Tuesday, December 29, 2015

Le Amiche (1955)


☆ ☆ ☆ ½


Le Amiche (1955) – M. Antonioni

Antonioni’s 1950’s films adhere more consistently to narrative conventions than his films of the 60’s; however, Le Amiche’s plot still tends to wander.  We are led to identify with Clelia, who is visiting Turin from Rome in order to set up a dressmaker’s salon.  In Turin, she falls in with a group of women after discovering a failed suicide in an adjacent hotel room.  Antonioni then demonstrates, through a variety of social situations, just how bitchy and alienating this social circle is to those within it.  Even the woman who attempted suicide readily betrays one of her friends by having an affair with her husband (later to appear as Sandro in L’Avventura, a film that builds on and extends the themes here).
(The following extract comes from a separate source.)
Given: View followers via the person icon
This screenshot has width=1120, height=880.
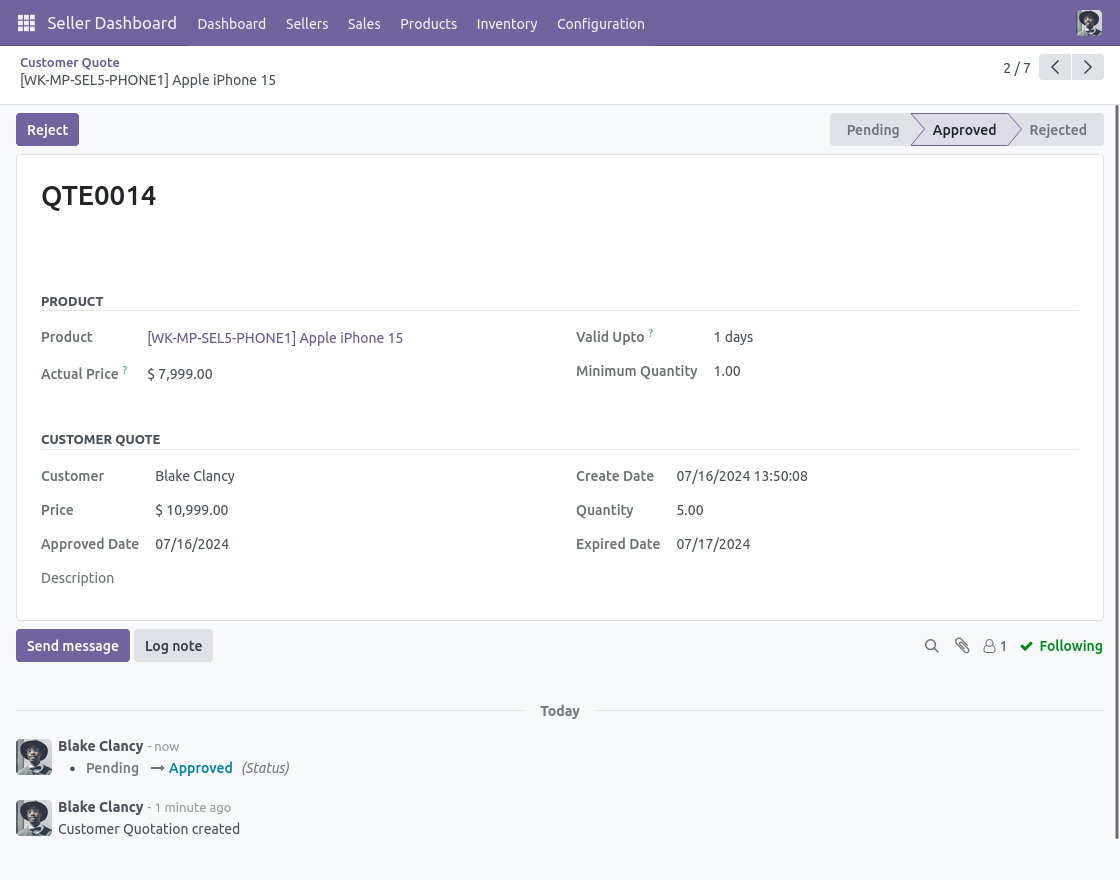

But the husband is too self-concerned to be able to see how his actions will affect either of the women (wife and friend) with whom he becomes involved.  Antonioni’s attention to the various characters fluctuates but none gain too much depth, apart from Clelia who seems sympathetic but ultimately ambivalent toward these new “friends” in Turin.  As he would continue to do throughout his career, Antonioni depicts the idle rich as pursuing lives of meaninglessness and cruelty; as a film, Le Amiche represents one more step on the road toward the exciting levels of abstraction he would achieve later on to convey this theme.